The advent of the genomic revolution in the 1990’s promised to usher in an era of personalized medicine, where measurements of single nucleotide polymorphisms (or, eventually sequencing of individual genomes), genomic measurements of transcription, proteomic measurements of gene products, etc., could combine with clinical facts to provide highly customized diagnostic tools and methods to choose and optimize therapy for individual patients.

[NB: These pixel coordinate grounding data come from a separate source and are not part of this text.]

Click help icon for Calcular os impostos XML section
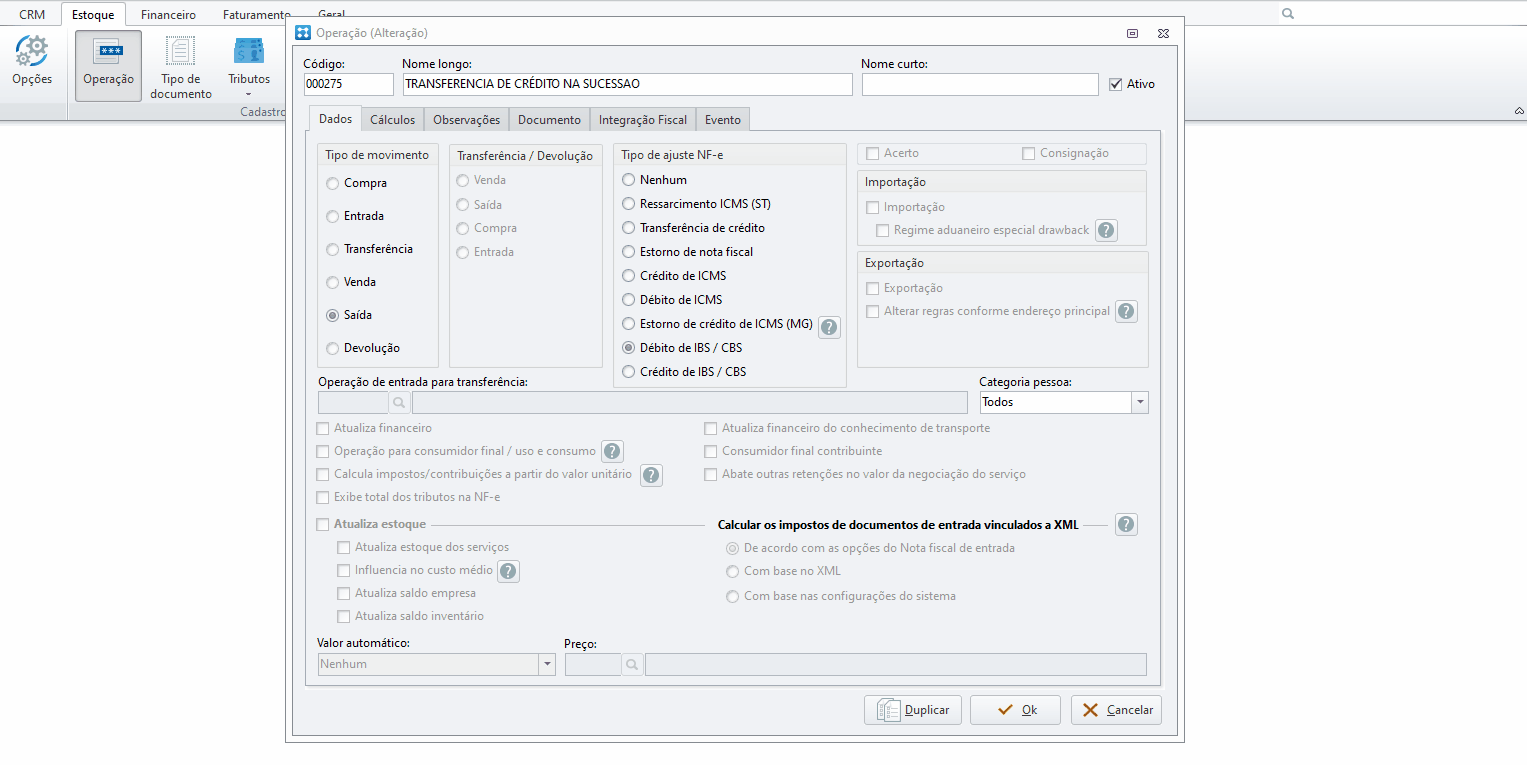 (x=1126, y=525)
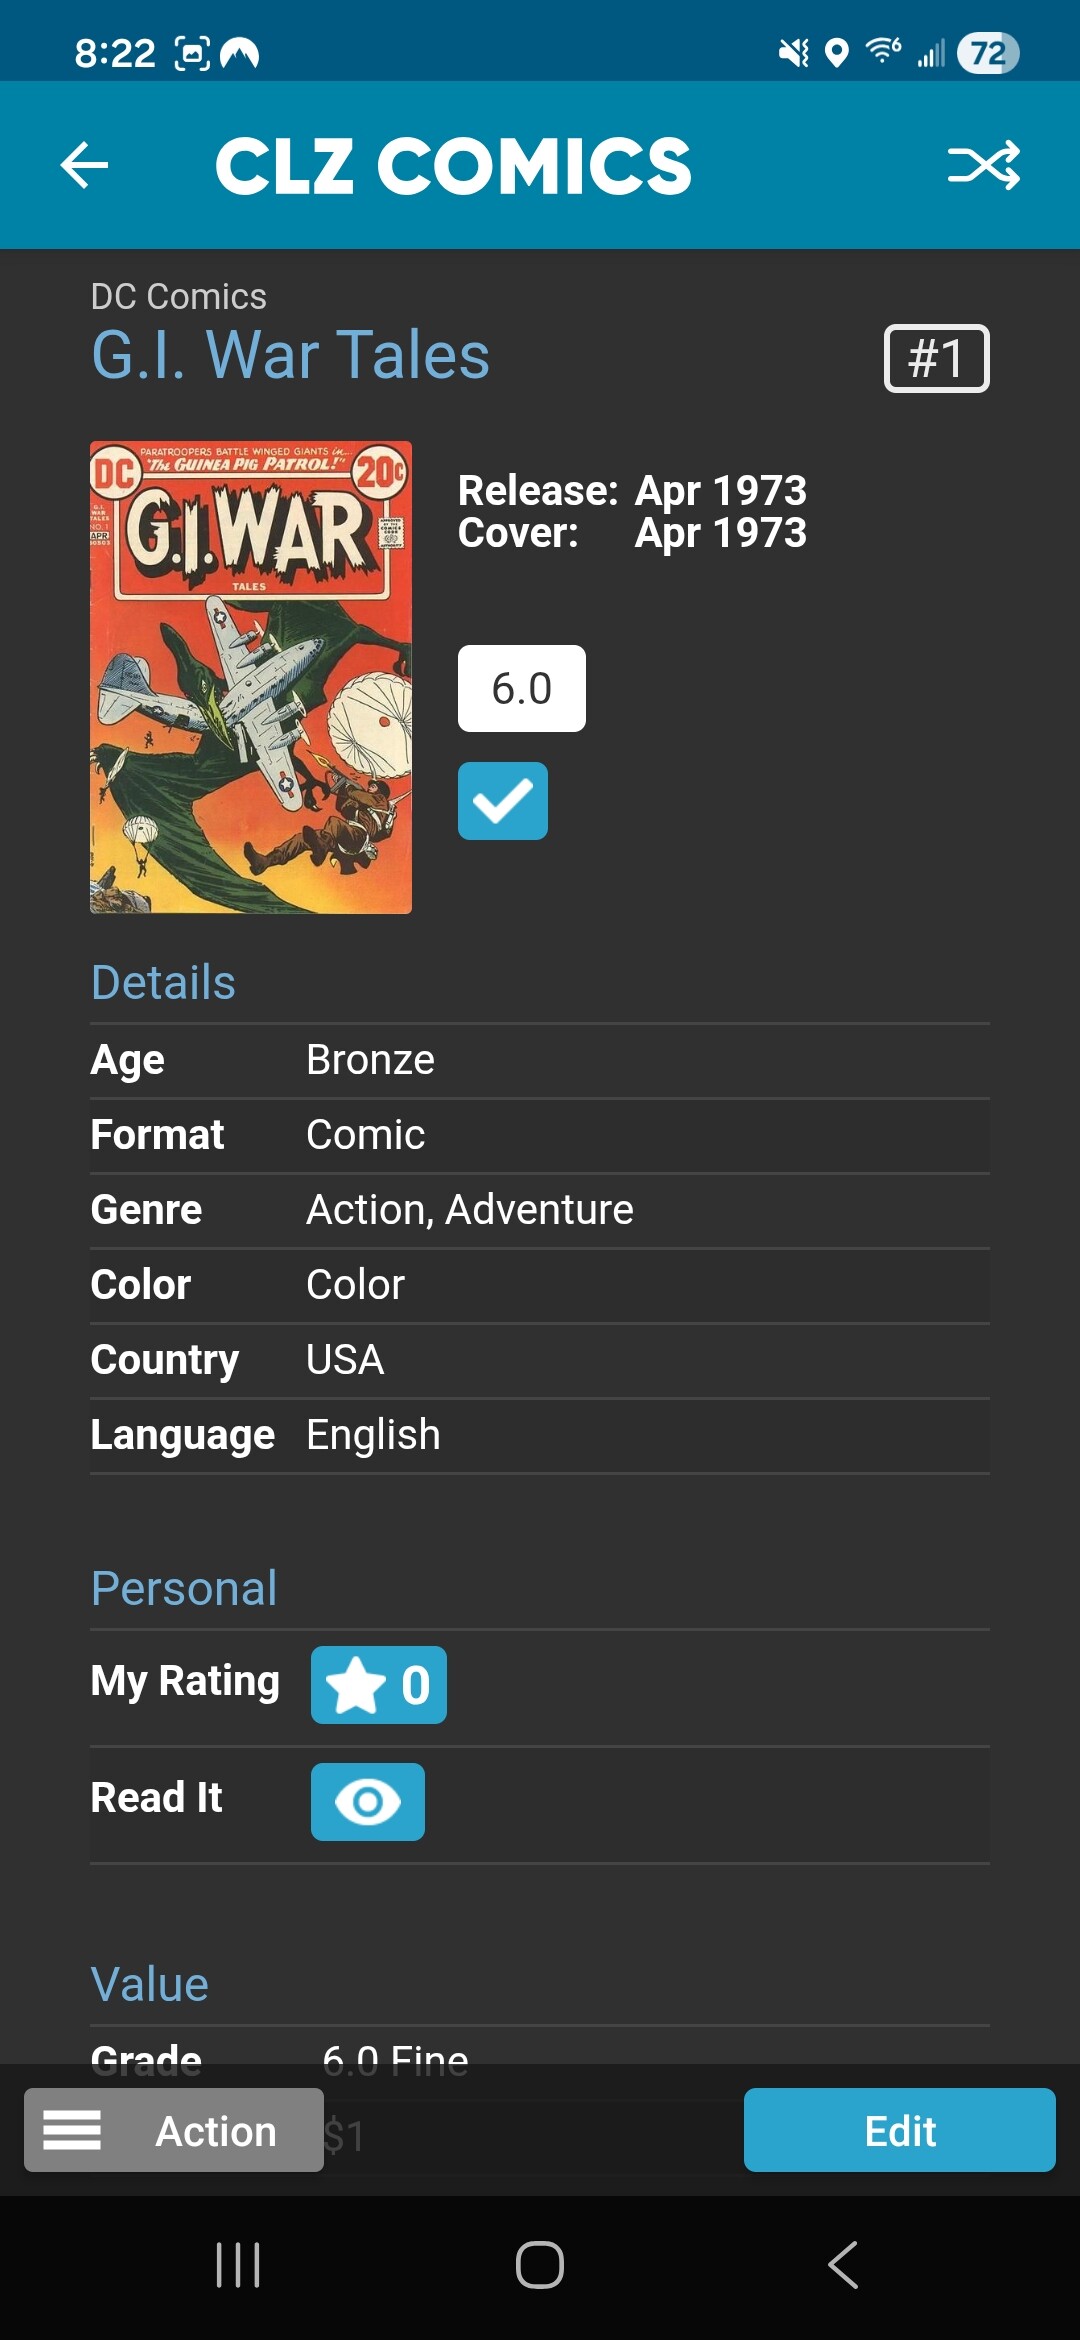Viewport: 1080px width, 2340px height.
Task: Tap Android recent apps navigation icon
Action: 238,2265
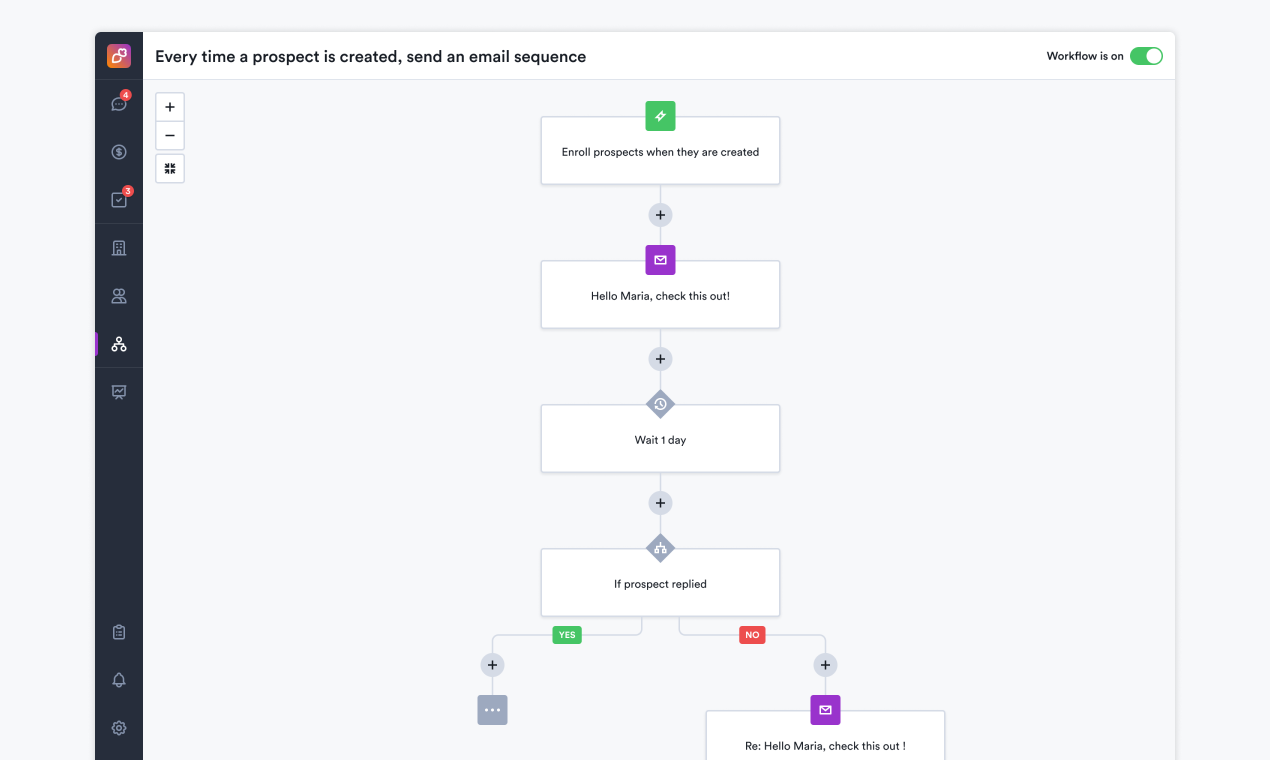Open the deals dollar icon in sidebar
The image size is (1270, 760).
[x=118, y=151]
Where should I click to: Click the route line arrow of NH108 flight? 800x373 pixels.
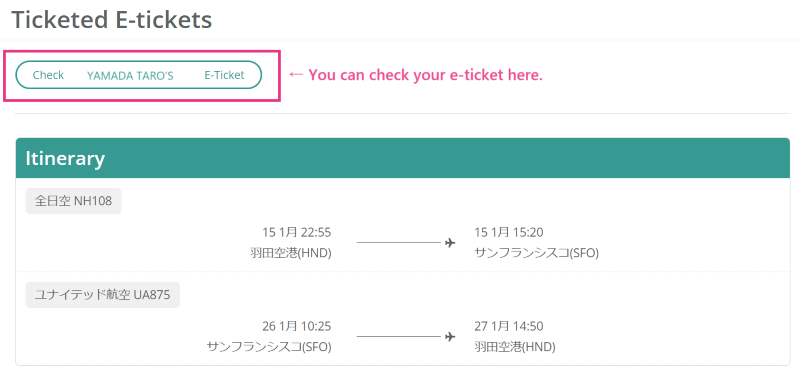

We have contributed to this effort in the Partners Healthcare-based i2b2 project both through our natural language work and through efforts to bring together modeling techniques from statistics with those from artificial intelligence.

Current Projects

As of late 2010, I am focused on four ongoing research projects, although my interests continue on essentially all of the topics mentioned in my historical overview.  These are described in more detail in my group’s home page, but I give brief summaries here.

Capturing Patient-Provider Encounter through Text Speech and Dialogue Processing:

Create a system that captures primary medical data mentioned during an encounter between a health care provider and a patient.  We use speech-to-text technology to create an approximate transcript of both sides of such a conversation, use natural language processing and machine learning methods to extract relevant clinical content from the transcripts, organize these according to medical conventions, and display the data to both provider and patient to allow them to correct mistakes made by this process.  We are applying this in the Pediatric Environmental Health Clinic at Children’s Hospital Boston.

Integrating Data, Models and Reasoning in Critical Care

Develop techniques to collect, interpret, analyze and disseminate multi-channel data from intensive care collated with clinical notes and other patient data.  The three foci of our group's efforts are to extract meaningful data from textual records and to build algorithms that make sense of the clinical condition of the patient.

I2B2: Informatics for Integrating Biology and the Bedside

Develop a scalable informatics framework that will bridge clinical research data and the vast data banks arising from basic science research in order to better understand the genetic bases of complex diseases. This knowledge will facilitate the design of targeted therapies for individual patients with diseases having genetic origins.

SHARP 4: Secondary Use of Clinical Data

As part of a national collaborative group headed by Mayo Clinic, we are building tools to make it possible to re-use clinical data for purposes other than the patient care for which they were collected.  Our efforts include natural language processing to identify salient facts and relationships in narrative textual data, defining classification models that can identify specific phenotypes from patient records, and defining ontologies to organize the relevant medical knowledge needed for these tasks.